Announcement

Collapse
No announcement yet.

Armenian Government 'Lacking Mandate' To Mend Ties With Turkey

Collapse
X
 
  • Filter
  • Time
  • Show
Clear All
new posts

  • Armenian Government 'Lacking Mandate' To Mend Ties With Turkey

    ARMENIAN GOVERNMENT 'LACKING MANDATE' TO MEND TIES WITH TURKEY
    Ruben Meloyan

    RFE/RL
    28.04.2009

    Levon Zurabian, a leader of the opposition Armenian National Congress.

    Armenia's government will fail to sell any ground-breaking agreements
    with Turkey to the domestic public as long as it holds dozens of
    "political prisoners" and refuses to engage in dialogue with its
    political opponents, the main opposition Armenian National Congress
    (HAK) said on Tuesday.

    "It is impossible to carry out a process of Turkish-Armenian
    reconciliation, which requires serious public support, without
    a process of internal Armenian reconciliation," said Levon
    Zurabian, a top HAK representative. "Today any consideration of the
    Turkish-Armenian roadmap is meaningless. One must first consider a
    roadmap for internal national reconciliation."

    Zurabian referred to the April 22 statement by the Armenian and Turkish
    foreign ministries on a gradual normalization of strained relations
    between the two neighboring states. Both the HAK and another major
    opposition force, the Zharangutyun party, have demanded the immediate
    disclosure of the "roadmap" announced by the two ministries. The
    Armenian authorities have so far refused to do that.

DATASET EXCERPT.
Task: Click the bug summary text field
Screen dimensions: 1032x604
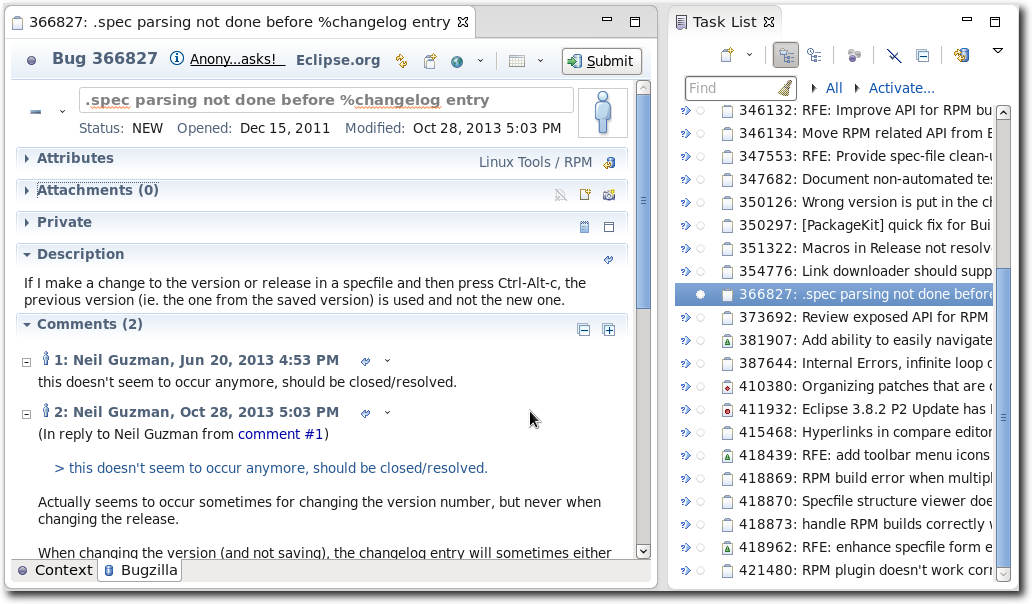Action: tap(326, 100)

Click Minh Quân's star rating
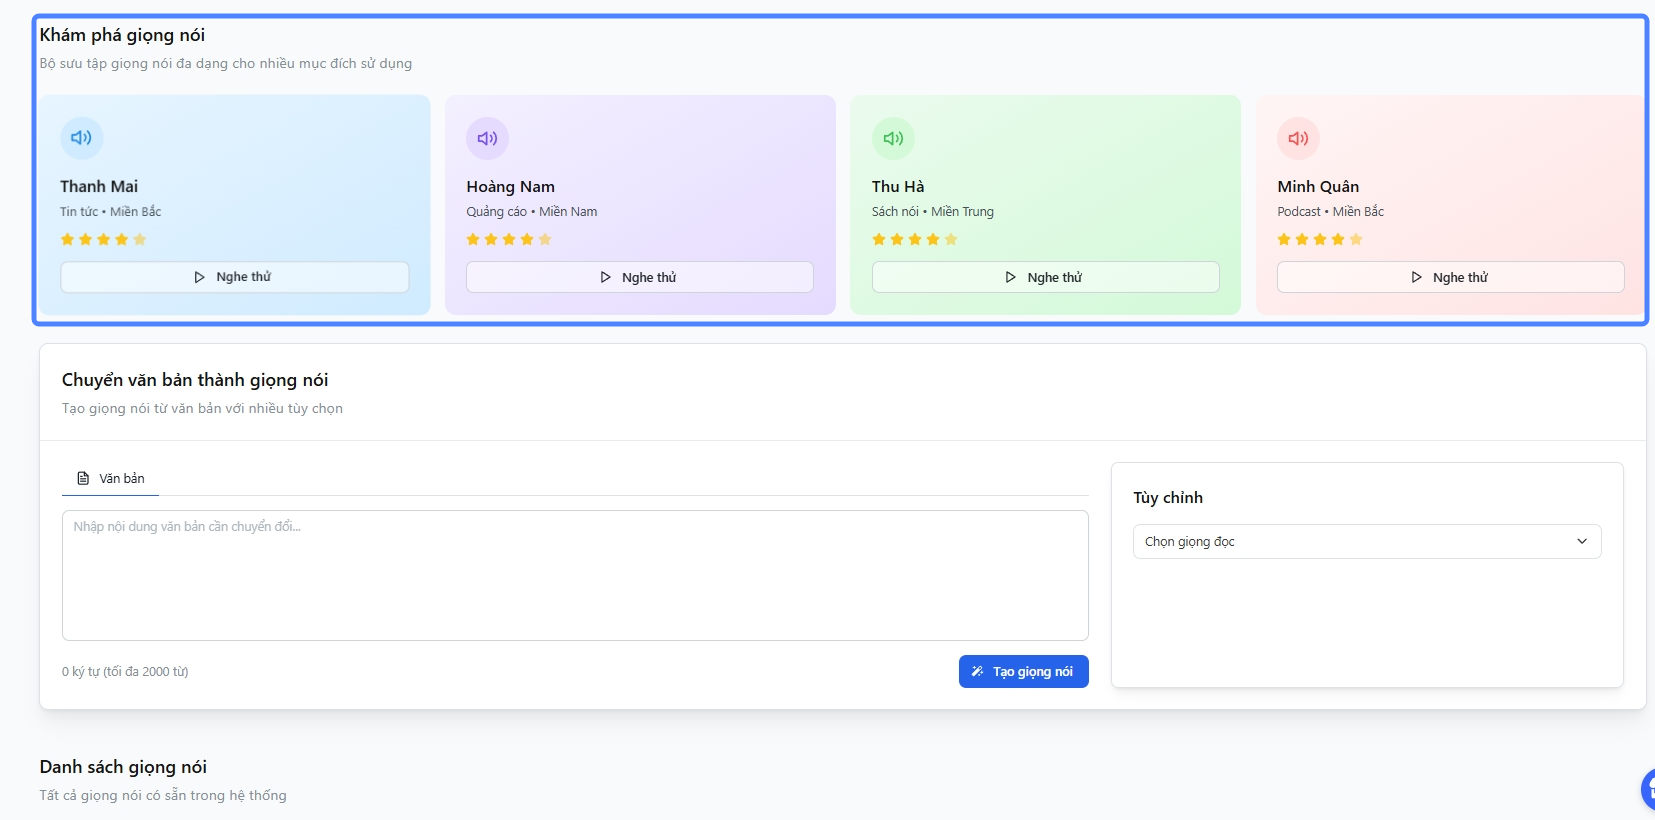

OBJECTIVES.
• 1. In the article on Armenia's ties with Turkey, on what date did the Armenian and Turkish foreign ministries issue their statement on normalizing relations?
• 2. Please translate this sentence from the article on Armenia's ties with Turkey into Spanish: "Today any consideration of the Turkish-Armenian roadmap is meaningless."

EXPECTED OUTPUTS.
• 1. April 22

• 2. Hoy cualquier consideración de la hoja de ruta turco-armenia carece de sentido.